Other ways of morphing

Before I wrap this up, one more thing: I alluded earlier to the idea that there are ways of making an object look like it’s morphed from one class to another. There are two ways to do this, neither of which is really all that much of a winner.

One option is not to change the class of the object on the left-hand side. It’s perfectly reasonable to define assignment operators that take different types on the left and right-hand side. The operator in this case performs some kind of meaningful conversion of the incoming data as part of the assignment process. The result isn’t really a copy, but it may produce completely appropriate results. This solution is definitely the right way to go for some classes in some applications, but it’s not a general solution. Be sure to consider whether it’s appropriate for your classes before going to all the trouble above.
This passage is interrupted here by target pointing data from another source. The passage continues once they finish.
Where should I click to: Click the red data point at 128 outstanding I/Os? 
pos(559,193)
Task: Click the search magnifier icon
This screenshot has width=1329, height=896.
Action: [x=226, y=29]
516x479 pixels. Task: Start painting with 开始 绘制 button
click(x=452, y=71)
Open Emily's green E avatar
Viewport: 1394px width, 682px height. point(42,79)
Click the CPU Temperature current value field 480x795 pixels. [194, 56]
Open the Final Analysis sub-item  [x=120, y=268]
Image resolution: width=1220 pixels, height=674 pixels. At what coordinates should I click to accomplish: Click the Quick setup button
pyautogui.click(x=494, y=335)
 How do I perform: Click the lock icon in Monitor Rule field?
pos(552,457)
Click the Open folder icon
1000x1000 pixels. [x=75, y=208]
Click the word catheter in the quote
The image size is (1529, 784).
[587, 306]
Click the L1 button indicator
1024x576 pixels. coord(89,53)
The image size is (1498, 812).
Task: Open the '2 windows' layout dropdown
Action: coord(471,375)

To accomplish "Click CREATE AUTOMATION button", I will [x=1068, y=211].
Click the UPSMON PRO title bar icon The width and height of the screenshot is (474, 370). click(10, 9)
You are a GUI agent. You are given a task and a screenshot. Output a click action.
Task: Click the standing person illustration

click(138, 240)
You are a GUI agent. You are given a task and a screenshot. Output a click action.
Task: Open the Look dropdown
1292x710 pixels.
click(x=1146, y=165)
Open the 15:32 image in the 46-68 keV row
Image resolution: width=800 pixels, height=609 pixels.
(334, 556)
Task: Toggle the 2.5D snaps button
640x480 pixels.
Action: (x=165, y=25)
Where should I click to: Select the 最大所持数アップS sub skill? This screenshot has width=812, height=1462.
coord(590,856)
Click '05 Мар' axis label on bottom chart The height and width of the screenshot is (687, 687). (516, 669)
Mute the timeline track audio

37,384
The other option is to fake inheritance using containment. In this case, the objects on the left and right-hand sides of the equal sign are the same class, but they behave like members of different classes because they own objects of different classes. The simplest version of this idea is a smart pointer that knows about polymorphism for a certain group of classes and does the right thing. All you’re really doing here is encapsulating in this object’s assignment operator the delete/new code you’d otherwise have to put in client code, but hiding junk like this in a smart-pointer class is very often a useful and effective way to go. (This is the essence of the State pattern, by the way.)

Conclusion

I don’t know about you, but there’s something really scary to me about a language where copying state from one object to another is this complicated. By now, I suspect at least a dozen or two programmers have contributed something new to this discussion. If it takes this many programmers to write a simple assignment operator, think how complicated writing code that actually does something meaningful must be!

The devil truly is in the details, especially in C++ programming.

I’m sure there are still other issues, both with the original article and this one, that I’ve missed. I’ve learned a lot about this, and I’m interested in continuing to lean. Keep those cards and letters coming!